Une enseigne à la croisée des chemins

Cette grève s’inscrit dans un moment charnière pour Lidl. Après des années de croissance spectaculaire, l’enseigne plafonne à 8 % de parts de marché. Le groupe adopte une posture prudente, invoquant un contexte économique tendu. Derrière cette prudence, les syndicats dénoncent une politique d’austérité déguisée : gel des recrutements, hausse des objectifs, baisse des effectifs.
En interne, le malaise monte. En février déjà, une mobilisation avait eu lieu pour des raisons similaires, suspendue après quatre jours de négociation. Cette fois, l’appel à la grève est reconduit chaque semaine — les jeudis, vendredis, samedis et dimanches — jusqu’à obtention d’un accord. Un bras de fer qui s’annonce long et stratégique.

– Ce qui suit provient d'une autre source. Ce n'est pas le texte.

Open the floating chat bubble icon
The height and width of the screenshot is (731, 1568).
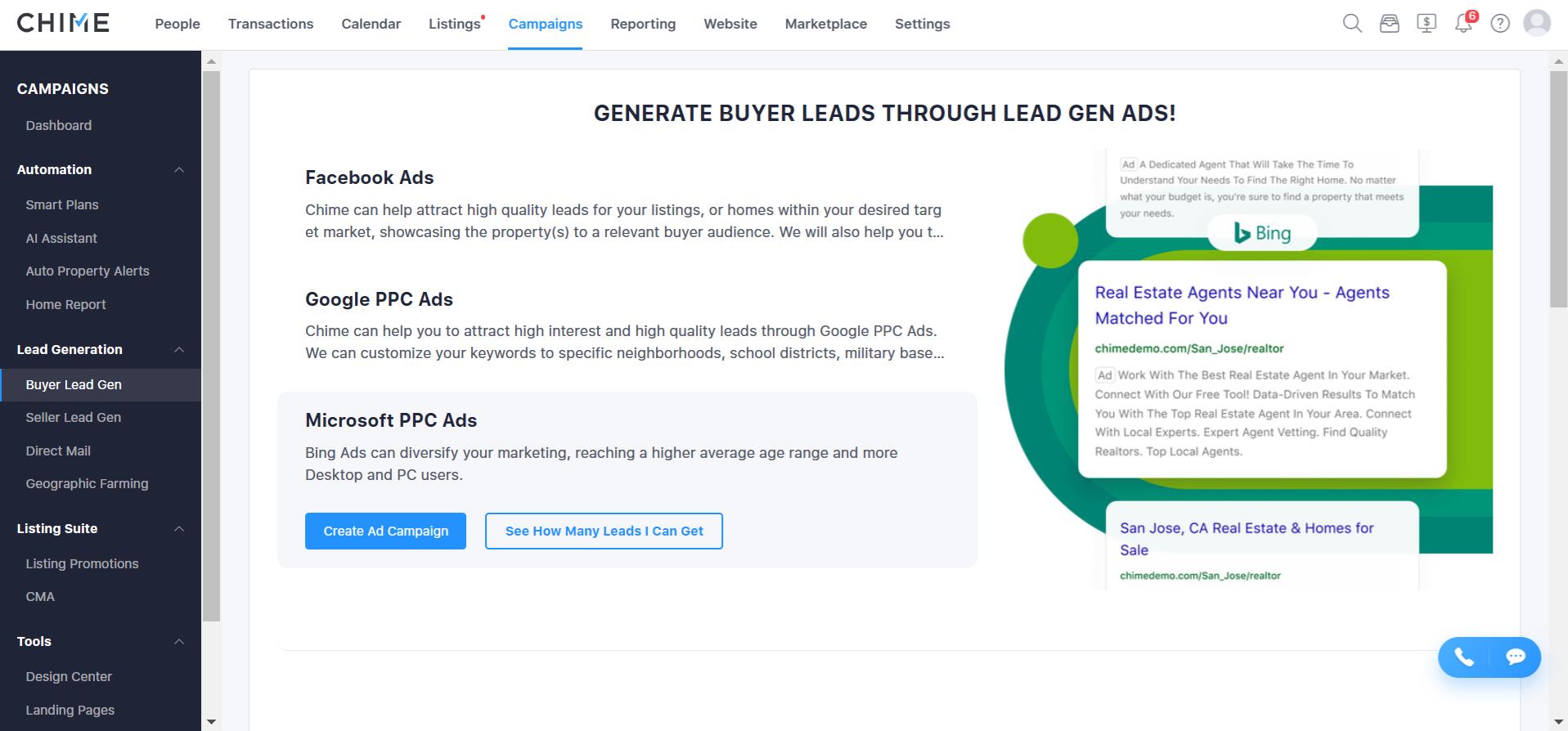pos(1516,657)
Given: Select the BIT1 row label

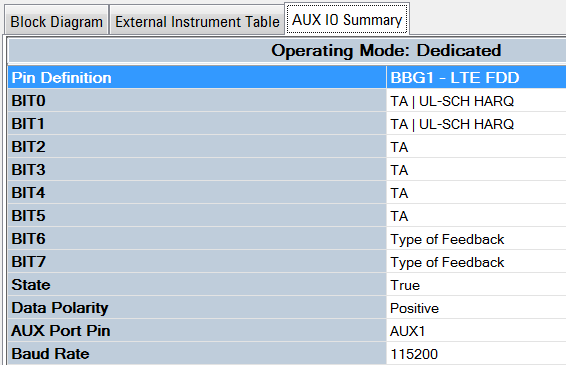Looking at the screenshot, I should coord(197,124).
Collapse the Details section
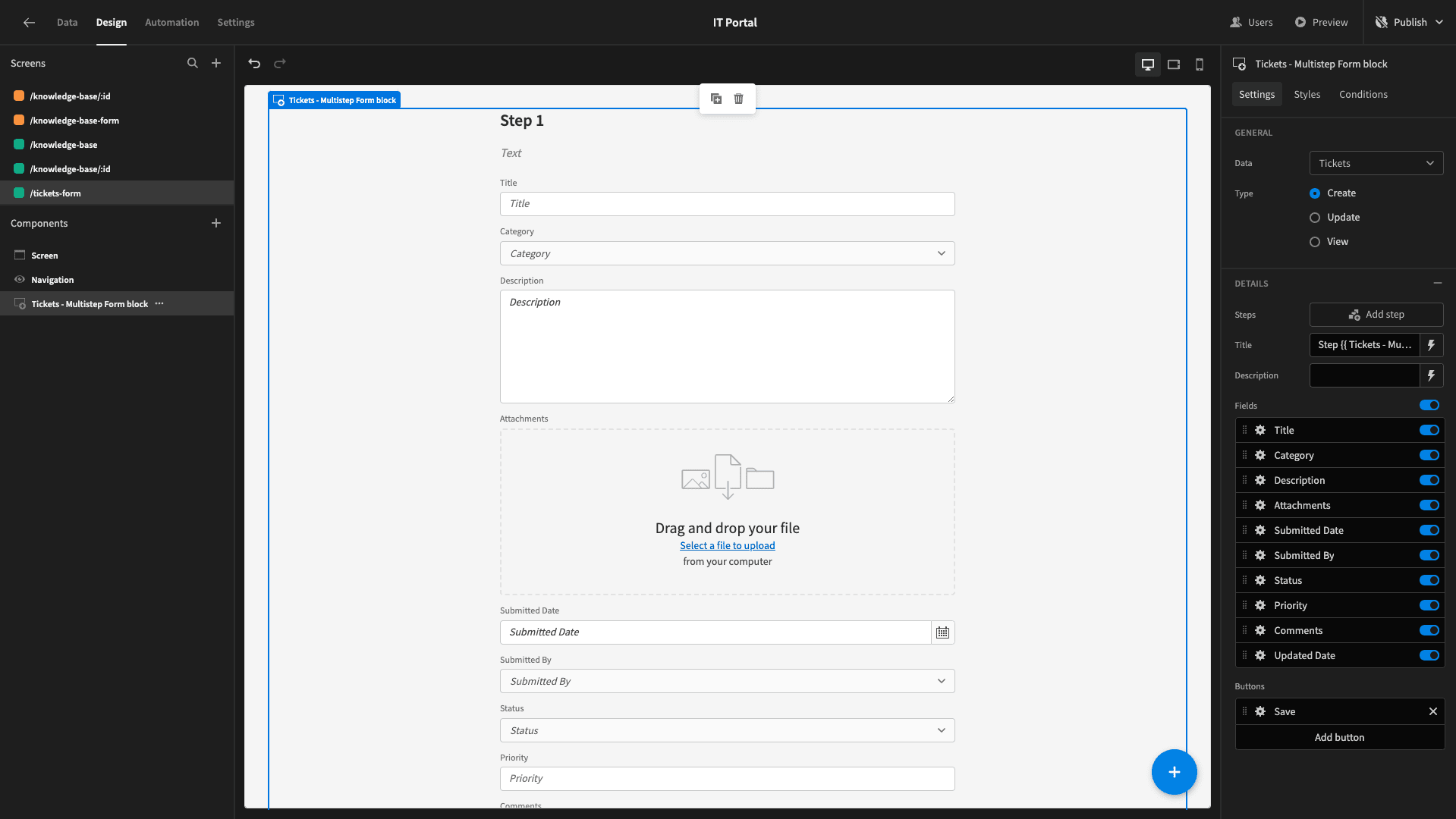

Les coordinateurs en première ligne

Sur le terrain, ce sont eux qu’on remarque à peine mais que tout le monde sollicite. Quand une caisse se bloque, quand un client s’énerve, quand un employé craque, c’est vers eux que les regards se tournent. Les coordinateurs Caisse et Accueil sont à la fois le pare-feu, le tampon et la soupape. Ils doivent apaiser, trancher, agir, souvent sans pause et sans reconnaissance.